TASK REQUIREMENTS
Put the part of the records that opens with the line containing "This screenshot has width=800, height=512." and closes with the line containing "center [725, 298]." into a two-column CSV with the columns input and output. Use one row per record, put each value in a single quoted field with its line breaks replaced by spaces, and leave the pictures out.

GIVEN DATA

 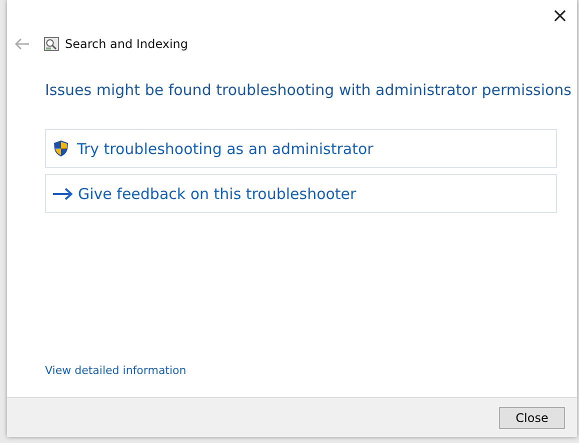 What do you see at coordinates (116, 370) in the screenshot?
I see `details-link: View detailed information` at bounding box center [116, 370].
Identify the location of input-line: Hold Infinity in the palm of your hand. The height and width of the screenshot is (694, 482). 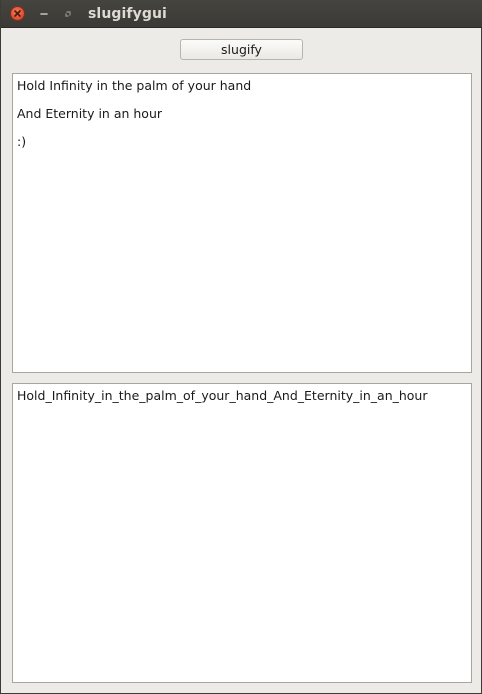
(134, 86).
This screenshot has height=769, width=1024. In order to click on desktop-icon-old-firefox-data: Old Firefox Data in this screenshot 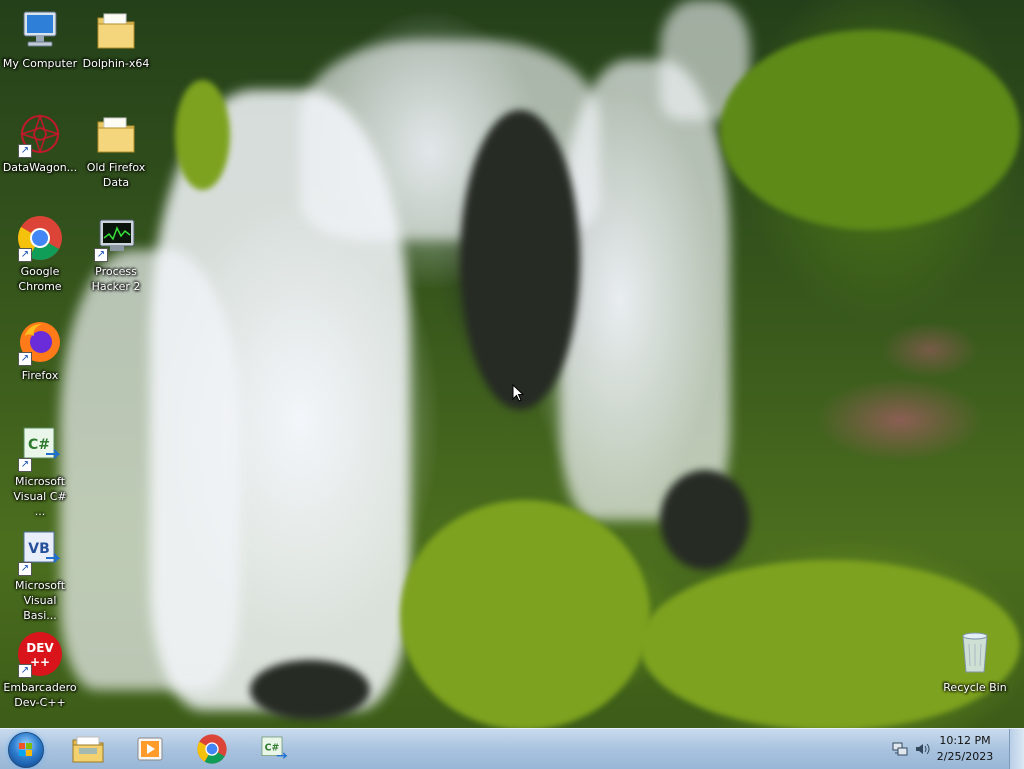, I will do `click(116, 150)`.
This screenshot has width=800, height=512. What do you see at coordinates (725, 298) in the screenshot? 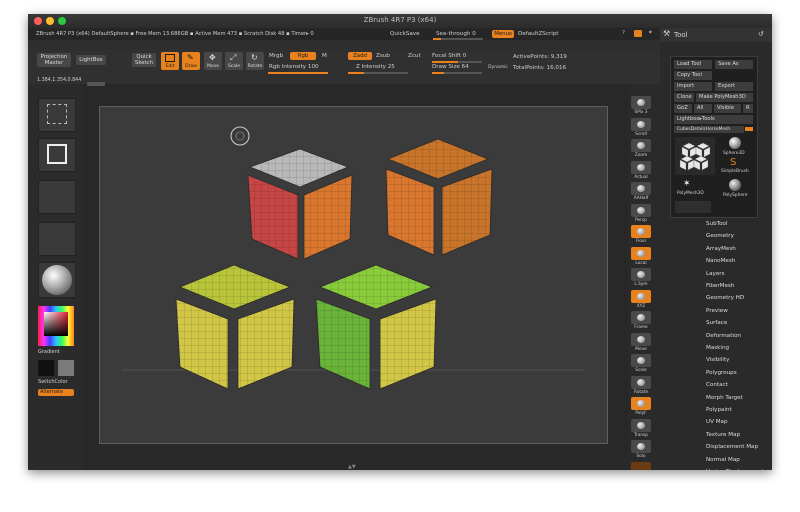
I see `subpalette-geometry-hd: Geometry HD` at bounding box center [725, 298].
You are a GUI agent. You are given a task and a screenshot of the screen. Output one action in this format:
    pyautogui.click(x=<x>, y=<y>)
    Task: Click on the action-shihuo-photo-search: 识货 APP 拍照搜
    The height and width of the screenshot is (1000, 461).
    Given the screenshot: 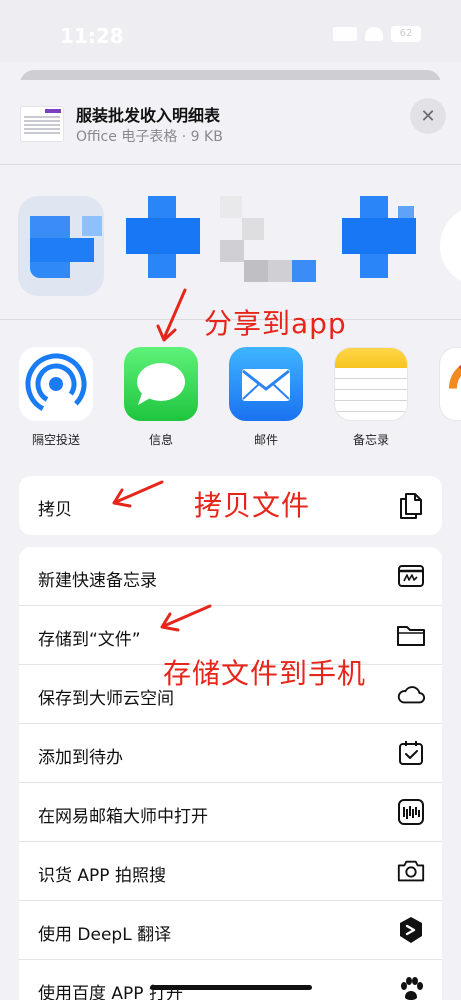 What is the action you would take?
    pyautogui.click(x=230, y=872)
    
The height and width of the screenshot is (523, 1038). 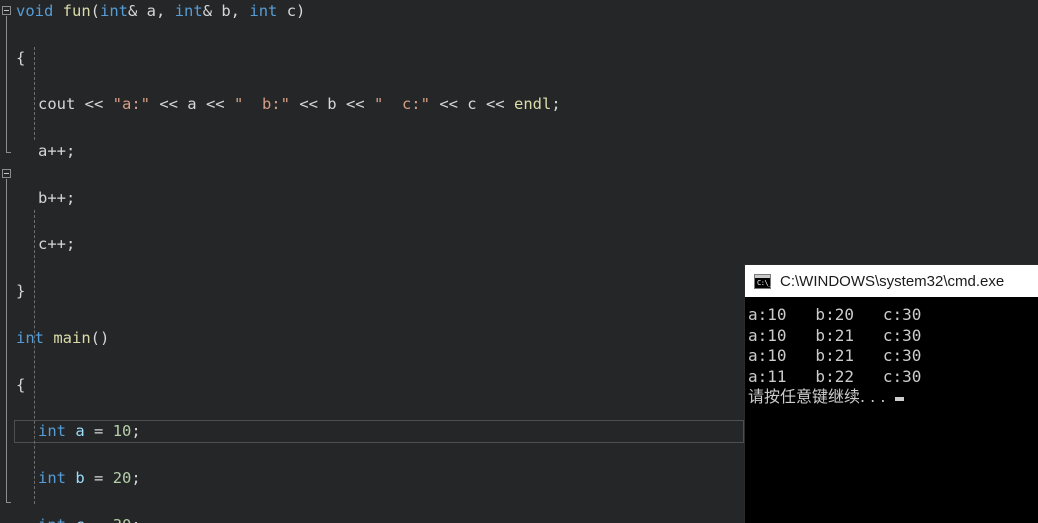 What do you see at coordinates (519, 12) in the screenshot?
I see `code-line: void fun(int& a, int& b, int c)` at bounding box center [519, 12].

RESPONSE
input,output
"This screenshot has width=800, height=512. What do you see at coordinates (725, 298) in the screenshot?","I see `subpalette-geometry-hd: Geometry HD` at bounding box center [725, 298]."